The two calls are not the same. You are calling:
return GeneralToolkit::retrieveByPK(array($comment->getItemId());
So of course you get a different answer. This is the correct code:
return call_user_func(array($peer, 'retrieveByPK'), $comment->getItemId());
Unless 'retrieveByPK' is static but then you should use one of these calls (that all do the same thing):
return call_user_func(
get_class($peer) . '::retrieveByPK',
$comment->getItemId());
return call_user_func(
array(get_class($peer), 'retrieveByPK'),
$comment->getItemId());
return call_user_func_array(
get_class($peer) . '::retrieveByPK',
array($comment->getItemId()));
return call_user_func_array(
array(get_class($peer), 'retrieveByPK'),
array($comment->getItemId()));
So in that case your error was in using array() while calling call_user_func() instead of call_user_func_array().
Explanation added
Classes have two main types of functions static and non-static. In normal code non static functions are called using ClassName::functionName(). For non-static functions you need first to create an object using $objectInstance = new ClassName(), then call the function using $objectInstance->functionName().
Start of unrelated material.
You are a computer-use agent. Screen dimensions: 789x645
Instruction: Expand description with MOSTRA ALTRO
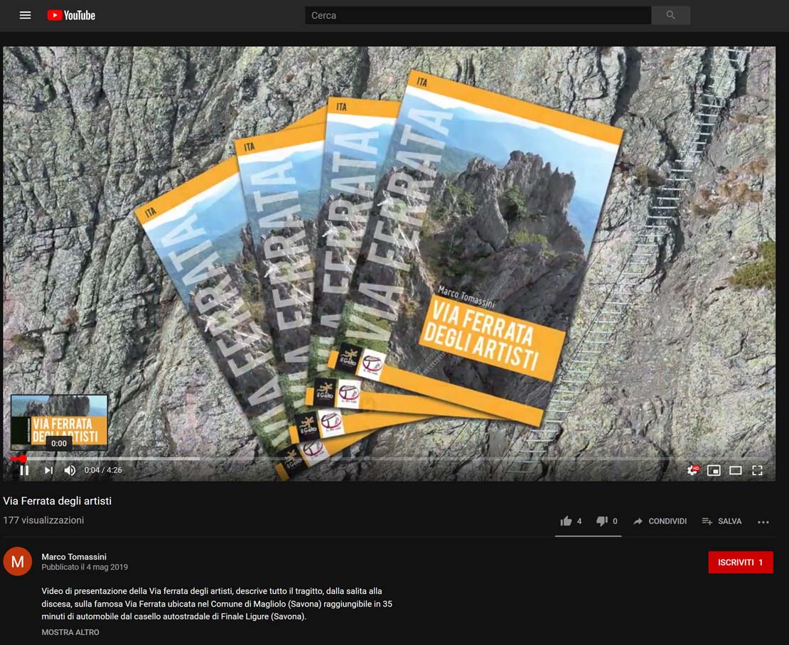pos(70,632)
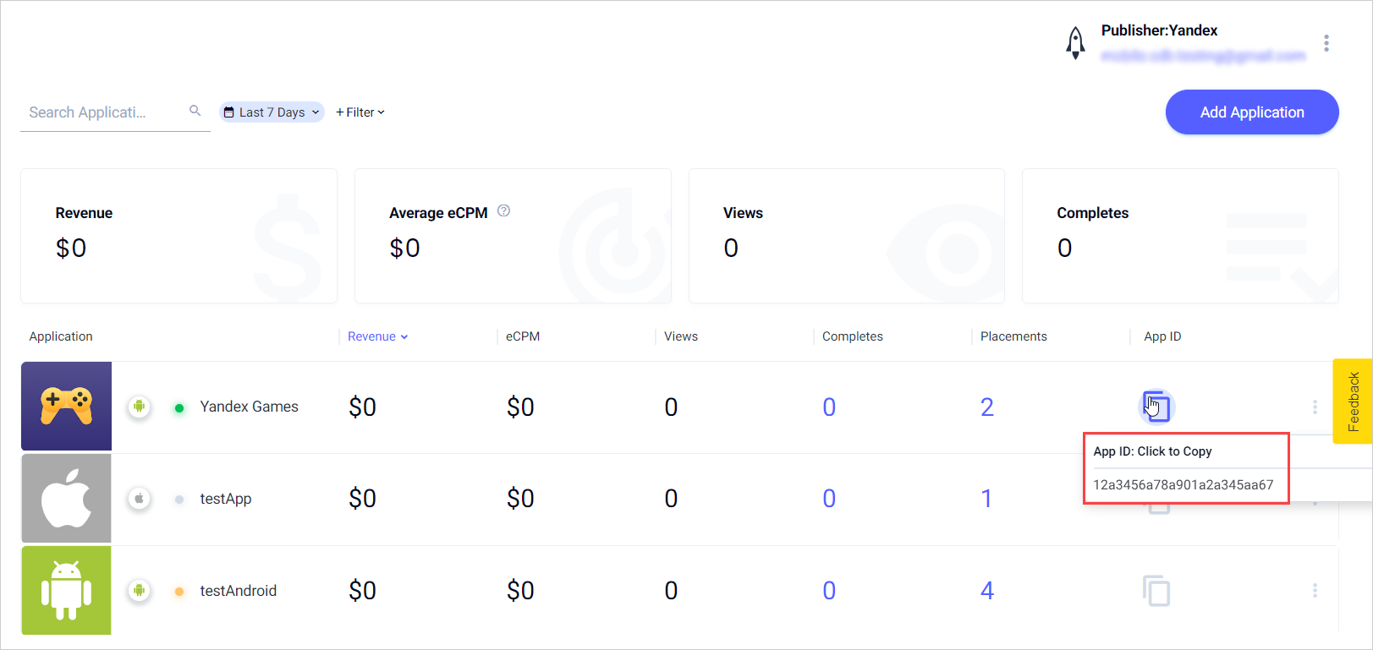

When using callbacks you also make a distinction between static and non-static functions. Static functions are stored as either a string "ClassName::functionName" or an array containing two strings array("ClassName", "FunctionName").
A callback on a non static functions always is an array containing the object to call and the function name as a string: array($objectInstance, "functionName).
See the PHP Callback documentation for more details.